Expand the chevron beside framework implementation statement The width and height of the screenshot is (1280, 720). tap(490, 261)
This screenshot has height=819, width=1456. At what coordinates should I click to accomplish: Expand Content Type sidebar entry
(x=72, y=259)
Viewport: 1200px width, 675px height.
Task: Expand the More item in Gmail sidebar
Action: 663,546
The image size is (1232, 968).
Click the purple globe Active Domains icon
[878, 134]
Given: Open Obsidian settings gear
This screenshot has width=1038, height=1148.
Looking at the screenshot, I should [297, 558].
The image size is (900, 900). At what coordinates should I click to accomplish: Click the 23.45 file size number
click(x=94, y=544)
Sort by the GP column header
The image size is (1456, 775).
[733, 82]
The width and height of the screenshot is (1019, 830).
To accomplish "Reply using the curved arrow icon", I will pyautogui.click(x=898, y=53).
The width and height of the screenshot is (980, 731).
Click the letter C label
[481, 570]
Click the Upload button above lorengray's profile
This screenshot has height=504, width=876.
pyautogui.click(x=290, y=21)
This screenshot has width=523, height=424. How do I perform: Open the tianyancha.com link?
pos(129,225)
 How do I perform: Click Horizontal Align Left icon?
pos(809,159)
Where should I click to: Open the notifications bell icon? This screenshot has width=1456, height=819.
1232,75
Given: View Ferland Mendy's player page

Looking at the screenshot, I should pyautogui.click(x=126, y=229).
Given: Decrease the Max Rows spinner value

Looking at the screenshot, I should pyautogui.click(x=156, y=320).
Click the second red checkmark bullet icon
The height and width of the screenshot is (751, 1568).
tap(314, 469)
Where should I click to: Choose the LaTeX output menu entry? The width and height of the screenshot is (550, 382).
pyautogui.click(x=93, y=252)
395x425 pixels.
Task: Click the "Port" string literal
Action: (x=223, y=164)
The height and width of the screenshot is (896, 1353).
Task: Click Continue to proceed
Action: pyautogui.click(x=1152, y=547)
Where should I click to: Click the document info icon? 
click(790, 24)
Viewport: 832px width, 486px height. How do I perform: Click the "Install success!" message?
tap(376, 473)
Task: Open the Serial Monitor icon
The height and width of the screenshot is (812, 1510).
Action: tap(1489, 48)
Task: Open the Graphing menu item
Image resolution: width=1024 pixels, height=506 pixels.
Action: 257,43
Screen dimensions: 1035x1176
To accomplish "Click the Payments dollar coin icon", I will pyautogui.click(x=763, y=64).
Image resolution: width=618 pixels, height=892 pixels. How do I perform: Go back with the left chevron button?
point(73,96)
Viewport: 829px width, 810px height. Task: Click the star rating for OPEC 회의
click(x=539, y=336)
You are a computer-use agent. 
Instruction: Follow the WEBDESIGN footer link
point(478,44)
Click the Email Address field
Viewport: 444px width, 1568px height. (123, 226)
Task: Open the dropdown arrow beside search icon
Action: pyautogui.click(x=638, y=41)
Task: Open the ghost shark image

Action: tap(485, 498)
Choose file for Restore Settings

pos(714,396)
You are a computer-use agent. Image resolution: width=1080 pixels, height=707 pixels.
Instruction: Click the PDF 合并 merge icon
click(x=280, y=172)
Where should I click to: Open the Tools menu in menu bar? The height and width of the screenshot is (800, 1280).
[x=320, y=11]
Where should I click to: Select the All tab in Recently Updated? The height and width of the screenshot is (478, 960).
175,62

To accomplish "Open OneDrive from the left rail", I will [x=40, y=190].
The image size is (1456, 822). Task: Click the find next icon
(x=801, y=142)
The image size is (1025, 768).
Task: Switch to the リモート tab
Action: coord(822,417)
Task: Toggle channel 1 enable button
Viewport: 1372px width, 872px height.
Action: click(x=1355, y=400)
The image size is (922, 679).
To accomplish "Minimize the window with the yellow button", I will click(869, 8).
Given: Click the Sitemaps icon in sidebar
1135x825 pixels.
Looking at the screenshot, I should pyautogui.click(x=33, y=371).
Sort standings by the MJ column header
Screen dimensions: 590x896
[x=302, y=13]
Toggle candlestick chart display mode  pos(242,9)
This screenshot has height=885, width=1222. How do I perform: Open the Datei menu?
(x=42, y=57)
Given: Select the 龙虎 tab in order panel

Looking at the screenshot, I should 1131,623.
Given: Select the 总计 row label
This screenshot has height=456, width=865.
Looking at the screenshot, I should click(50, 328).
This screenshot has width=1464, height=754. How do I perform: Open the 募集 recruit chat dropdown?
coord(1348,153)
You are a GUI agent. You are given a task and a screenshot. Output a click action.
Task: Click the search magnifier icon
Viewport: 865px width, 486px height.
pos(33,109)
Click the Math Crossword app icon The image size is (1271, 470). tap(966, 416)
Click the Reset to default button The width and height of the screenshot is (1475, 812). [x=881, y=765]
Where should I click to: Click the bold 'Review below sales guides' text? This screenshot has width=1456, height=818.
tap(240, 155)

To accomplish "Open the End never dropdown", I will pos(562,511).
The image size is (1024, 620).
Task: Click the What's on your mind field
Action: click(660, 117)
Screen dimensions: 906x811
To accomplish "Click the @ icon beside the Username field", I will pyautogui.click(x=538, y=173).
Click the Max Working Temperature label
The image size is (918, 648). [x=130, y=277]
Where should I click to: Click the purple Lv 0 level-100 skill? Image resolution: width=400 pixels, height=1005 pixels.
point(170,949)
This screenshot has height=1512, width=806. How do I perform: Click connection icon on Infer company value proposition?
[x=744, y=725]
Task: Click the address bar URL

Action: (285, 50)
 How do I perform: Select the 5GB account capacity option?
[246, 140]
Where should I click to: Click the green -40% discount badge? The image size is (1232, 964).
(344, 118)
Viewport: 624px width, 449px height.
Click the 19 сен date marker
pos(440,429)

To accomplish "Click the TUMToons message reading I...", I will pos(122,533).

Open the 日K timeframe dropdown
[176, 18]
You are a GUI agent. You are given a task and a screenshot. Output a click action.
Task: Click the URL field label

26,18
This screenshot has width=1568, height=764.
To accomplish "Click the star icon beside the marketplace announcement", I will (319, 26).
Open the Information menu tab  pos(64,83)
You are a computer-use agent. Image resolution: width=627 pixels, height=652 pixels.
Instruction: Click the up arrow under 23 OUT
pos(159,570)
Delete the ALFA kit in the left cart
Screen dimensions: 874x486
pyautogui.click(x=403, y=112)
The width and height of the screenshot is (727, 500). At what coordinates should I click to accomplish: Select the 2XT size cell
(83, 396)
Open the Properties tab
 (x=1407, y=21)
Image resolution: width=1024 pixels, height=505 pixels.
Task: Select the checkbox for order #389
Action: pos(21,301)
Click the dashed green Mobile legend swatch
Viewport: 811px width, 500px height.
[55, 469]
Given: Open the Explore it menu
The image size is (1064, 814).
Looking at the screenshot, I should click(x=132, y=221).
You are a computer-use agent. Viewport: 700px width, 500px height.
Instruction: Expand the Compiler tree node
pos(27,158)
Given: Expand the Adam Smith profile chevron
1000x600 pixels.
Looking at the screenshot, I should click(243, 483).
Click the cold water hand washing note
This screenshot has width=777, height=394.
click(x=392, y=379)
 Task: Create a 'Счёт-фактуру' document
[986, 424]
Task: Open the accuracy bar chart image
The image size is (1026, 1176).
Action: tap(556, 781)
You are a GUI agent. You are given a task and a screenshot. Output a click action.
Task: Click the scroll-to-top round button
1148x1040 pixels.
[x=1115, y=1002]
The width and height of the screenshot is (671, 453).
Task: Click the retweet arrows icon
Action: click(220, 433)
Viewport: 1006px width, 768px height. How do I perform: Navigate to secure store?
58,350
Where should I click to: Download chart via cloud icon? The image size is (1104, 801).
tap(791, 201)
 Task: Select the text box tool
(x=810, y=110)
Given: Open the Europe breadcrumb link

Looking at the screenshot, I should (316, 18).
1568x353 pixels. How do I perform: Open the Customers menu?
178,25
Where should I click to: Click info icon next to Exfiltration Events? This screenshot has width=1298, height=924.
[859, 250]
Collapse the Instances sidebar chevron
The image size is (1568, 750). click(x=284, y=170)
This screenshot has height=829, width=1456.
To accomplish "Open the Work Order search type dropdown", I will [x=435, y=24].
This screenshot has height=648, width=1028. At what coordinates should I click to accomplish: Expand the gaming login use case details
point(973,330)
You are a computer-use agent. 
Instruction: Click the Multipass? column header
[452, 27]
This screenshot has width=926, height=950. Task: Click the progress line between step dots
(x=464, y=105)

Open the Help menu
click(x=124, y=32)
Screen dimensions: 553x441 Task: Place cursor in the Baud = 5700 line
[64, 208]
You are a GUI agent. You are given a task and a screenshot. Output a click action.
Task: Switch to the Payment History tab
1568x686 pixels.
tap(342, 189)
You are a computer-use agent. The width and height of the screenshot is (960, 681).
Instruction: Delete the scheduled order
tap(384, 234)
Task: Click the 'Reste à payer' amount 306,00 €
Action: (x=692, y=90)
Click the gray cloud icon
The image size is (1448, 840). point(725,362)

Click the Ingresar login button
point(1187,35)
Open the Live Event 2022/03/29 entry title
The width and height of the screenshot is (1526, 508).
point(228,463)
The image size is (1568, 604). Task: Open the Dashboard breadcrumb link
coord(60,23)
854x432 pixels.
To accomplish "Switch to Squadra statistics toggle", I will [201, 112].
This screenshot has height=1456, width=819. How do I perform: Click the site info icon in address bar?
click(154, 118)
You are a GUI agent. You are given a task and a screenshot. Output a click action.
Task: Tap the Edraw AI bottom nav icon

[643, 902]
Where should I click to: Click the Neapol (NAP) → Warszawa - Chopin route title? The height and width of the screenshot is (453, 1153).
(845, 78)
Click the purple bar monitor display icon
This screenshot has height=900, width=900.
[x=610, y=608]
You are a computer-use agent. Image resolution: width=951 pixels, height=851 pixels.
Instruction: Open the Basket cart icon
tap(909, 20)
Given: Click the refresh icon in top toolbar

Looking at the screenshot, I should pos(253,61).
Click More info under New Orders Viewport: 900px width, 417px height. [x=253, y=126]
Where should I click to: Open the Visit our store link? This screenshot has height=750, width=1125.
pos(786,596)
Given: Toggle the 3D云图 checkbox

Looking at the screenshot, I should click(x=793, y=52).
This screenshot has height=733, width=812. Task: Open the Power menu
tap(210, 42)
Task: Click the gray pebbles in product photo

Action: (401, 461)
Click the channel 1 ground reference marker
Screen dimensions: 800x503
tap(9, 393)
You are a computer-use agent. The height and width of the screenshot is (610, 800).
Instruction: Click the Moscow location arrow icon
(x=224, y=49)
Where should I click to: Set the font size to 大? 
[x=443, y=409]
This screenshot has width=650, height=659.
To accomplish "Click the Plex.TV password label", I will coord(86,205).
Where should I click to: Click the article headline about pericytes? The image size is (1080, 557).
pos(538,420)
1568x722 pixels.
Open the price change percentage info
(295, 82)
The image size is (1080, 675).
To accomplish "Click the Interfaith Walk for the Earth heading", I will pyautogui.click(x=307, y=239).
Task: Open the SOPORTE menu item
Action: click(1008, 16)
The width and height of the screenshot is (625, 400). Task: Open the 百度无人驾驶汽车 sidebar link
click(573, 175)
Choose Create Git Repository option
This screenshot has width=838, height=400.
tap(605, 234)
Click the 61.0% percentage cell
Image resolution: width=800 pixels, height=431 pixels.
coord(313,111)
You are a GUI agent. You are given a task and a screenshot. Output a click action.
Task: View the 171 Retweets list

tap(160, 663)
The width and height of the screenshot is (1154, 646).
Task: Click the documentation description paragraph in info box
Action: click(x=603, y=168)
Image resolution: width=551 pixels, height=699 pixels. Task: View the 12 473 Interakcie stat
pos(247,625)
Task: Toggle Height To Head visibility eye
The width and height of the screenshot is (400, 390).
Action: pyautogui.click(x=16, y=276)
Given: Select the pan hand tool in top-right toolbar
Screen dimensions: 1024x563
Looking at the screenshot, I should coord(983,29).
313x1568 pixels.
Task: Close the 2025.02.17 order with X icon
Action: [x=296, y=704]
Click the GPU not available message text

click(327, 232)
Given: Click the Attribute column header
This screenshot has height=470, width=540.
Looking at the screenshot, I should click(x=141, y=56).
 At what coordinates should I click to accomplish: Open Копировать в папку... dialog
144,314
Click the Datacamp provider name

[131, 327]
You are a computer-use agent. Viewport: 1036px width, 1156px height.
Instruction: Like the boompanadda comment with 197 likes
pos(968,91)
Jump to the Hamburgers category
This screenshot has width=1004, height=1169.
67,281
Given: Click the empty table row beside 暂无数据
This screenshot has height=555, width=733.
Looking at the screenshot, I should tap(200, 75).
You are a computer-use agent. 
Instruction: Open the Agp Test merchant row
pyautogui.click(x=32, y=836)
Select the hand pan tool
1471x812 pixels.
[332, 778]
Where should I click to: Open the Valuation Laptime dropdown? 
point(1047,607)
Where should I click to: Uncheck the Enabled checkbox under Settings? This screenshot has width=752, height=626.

########################################

-- DESCRIPTION OF THE TASK --
Count how many of the lines above contain the word "link", and give only that number.

-- EXERCISE OUTPUT --
6